▸ Tasks
**A)** According to the post on photo tools, which celebrity was the closest match for Louise, and at what percentage of resemblance?
**B)** Using the post on photo tools, decide whether each statement agrees with it, and quote the deciding words: (i) The amateur photography club met at the Tool Bar & Grill. (ii) Cary Grant appeared as a 61% match for Louise. (iii) The closest match for the author's own picture was Orson Welles.

▸ Text block
04 November 2007

#44. Fun with Photos

This week the Tool Bar & Grill hosted a meeting of the amateur photography club, and the talk was all about new advances in digital photo enhancements. Here are some of the most interesting new tools for digital camera users.

Celebrity Look-Alike Contest

Do people come up to you and say, “Hey, you look just like... you know, that actor... what’s his name?” Yeah, OK, me neither. But now MyHeritage.com claims to use face recognition to identify celebrities that resemble you, or whoever is in the picture you upload.

My experiments with MyHeritage’s face recognition suggest that the quality of the picture you upload is crucial, but also that the technology still is far from perfected. When I uploaded a photo of my lady friend Louise, the closest match (at 63% resemblance) was famous English singer/songwriter Kate Bush. That’s the lovely Louise on the left:

OK, that’s not bad, though I don't see a great resemblance. Scrolling through the slightly less well-matched other celebrities revealed Janeane Garofalo (63%), Jennifer Lopez (61%), a few of other beauties... and then Cary Grant (59%), James Doohan, and Walter Mondale. That’s certainly not how I see Louise.

I tried it with my picture, too. The closest match was Jean Baudrillard, a French sociologist and philosopher. Apparently, they don’t have pictures of George Clooney and Brad Pitt in their database. Oh well, at least Orson Welles didn’t come up either.

(Records for finding displayed items)

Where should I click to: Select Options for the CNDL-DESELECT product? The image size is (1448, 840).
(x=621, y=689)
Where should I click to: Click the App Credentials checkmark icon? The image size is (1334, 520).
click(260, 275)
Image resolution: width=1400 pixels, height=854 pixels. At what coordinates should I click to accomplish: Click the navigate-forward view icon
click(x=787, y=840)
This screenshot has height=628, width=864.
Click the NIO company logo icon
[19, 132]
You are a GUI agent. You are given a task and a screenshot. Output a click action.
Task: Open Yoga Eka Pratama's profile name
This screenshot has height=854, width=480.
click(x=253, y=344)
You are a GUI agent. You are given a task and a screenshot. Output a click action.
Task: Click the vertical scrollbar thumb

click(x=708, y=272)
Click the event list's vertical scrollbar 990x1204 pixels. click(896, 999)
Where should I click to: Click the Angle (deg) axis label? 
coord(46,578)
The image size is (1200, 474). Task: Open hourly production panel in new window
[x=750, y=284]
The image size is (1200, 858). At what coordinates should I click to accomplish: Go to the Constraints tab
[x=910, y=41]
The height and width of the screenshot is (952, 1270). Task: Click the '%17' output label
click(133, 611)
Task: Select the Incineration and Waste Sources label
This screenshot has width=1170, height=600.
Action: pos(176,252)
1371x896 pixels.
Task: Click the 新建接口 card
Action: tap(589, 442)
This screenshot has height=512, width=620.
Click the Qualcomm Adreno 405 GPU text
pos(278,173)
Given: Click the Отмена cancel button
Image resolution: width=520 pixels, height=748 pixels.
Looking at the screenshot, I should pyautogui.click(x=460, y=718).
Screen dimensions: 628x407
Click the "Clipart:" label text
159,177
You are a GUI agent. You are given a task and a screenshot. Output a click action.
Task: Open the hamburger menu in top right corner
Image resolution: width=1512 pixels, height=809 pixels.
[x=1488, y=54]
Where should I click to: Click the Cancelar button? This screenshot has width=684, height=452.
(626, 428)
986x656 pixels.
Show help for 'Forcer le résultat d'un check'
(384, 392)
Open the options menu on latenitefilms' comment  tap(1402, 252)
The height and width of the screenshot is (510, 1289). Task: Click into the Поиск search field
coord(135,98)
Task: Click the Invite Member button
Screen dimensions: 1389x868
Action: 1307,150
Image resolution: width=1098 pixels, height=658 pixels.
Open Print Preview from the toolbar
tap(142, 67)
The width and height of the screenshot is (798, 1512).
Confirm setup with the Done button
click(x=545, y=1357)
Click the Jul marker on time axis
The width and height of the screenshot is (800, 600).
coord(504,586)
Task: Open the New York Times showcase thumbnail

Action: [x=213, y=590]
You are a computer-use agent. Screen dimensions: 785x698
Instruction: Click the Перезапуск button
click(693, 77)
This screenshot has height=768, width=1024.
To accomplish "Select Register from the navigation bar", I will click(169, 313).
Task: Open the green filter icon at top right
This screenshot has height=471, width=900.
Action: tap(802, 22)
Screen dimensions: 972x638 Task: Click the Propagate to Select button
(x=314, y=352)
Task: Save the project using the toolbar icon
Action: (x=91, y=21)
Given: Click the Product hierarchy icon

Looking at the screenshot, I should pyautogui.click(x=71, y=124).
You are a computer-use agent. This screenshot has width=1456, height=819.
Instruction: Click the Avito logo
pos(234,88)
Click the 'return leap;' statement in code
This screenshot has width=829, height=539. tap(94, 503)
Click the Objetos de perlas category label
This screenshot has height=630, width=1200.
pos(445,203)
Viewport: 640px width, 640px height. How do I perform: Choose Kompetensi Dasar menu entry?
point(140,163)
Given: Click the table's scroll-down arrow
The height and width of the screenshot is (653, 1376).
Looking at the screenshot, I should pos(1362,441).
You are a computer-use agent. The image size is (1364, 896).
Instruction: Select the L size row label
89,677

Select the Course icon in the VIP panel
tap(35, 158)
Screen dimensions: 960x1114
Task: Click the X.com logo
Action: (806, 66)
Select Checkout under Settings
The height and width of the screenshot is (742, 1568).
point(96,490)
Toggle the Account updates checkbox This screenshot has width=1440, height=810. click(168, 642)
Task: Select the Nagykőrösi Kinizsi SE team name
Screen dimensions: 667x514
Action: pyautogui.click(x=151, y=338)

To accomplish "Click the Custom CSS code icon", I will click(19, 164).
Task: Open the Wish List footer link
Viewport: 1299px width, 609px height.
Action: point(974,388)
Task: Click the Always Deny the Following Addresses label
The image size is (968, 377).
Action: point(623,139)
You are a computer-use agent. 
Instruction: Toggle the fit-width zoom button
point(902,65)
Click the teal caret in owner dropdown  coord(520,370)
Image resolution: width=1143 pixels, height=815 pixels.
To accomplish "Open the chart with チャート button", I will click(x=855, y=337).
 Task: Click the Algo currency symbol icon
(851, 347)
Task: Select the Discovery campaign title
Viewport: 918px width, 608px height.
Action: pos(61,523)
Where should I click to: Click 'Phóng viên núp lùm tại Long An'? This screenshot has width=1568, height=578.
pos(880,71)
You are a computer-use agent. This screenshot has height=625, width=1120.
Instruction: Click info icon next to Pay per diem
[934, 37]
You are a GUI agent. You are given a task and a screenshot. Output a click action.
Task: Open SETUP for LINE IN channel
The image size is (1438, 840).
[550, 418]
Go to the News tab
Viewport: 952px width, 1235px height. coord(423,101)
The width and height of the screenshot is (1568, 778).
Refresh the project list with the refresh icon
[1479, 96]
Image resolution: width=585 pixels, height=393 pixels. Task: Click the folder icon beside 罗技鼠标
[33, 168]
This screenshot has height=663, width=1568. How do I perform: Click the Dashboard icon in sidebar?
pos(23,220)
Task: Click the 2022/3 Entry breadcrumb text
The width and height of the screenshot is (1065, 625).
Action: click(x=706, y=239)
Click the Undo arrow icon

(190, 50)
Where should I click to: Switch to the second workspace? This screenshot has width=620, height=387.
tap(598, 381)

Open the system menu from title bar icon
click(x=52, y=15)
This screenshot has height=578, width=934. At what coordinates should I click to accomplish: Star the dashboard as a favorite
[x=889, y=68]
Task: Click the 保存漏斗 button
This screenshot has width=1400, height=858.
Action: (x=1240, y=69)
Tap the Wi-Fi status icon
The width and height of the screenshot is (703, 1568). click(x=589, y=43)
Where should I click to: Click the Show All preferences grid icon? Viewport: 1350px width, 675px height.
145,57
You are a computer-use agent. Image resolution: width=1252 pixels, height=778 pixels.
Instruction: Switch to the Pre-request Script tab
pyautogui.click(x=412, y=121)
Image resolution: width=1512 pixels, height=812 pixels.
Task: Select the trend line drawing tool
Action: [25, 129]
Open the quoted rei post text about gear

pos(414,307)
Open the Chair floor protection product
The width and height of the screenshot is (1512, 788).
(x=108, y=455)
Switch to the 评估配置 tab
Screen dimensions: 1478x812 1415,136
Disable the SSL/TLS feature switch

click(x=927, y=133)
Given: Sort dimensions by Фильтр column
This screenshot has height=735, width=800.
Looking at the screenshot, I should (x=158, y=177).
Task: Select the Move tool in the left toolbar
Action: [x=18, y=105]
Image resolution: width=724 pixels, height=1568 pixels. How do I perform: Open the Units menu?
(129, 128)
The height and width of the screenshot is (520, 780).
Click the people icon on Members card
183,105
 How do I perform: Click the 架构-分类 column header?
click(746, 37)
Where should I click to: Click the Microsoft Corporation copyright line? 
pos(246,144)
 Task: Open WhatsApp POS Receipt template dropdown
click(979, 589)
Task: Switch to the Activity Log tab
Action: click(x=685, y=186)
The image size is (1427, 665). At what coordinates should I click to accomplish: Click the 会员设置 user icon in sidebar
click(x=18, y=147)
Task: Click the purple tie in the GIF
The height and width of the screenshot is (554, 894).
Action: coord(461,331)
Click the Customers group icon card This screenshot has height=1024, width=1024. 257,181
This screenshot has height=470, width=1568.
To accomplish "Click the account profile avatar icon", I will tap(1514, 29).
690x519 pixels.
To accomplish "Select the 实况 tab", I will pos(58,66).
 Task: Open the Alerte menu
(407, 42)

▸ Task solutions
**A)** Kate Bush, at 63% resemblance.

**B)**
(i) Yes: "This week the Tool Bar & Grill hosted a meeting of the amateur photography club"
(ii) No: "and then Cary Grant (59%)"
(iii) No: "The closest match was Jean Baudrillard, a French sociologist and philosopher."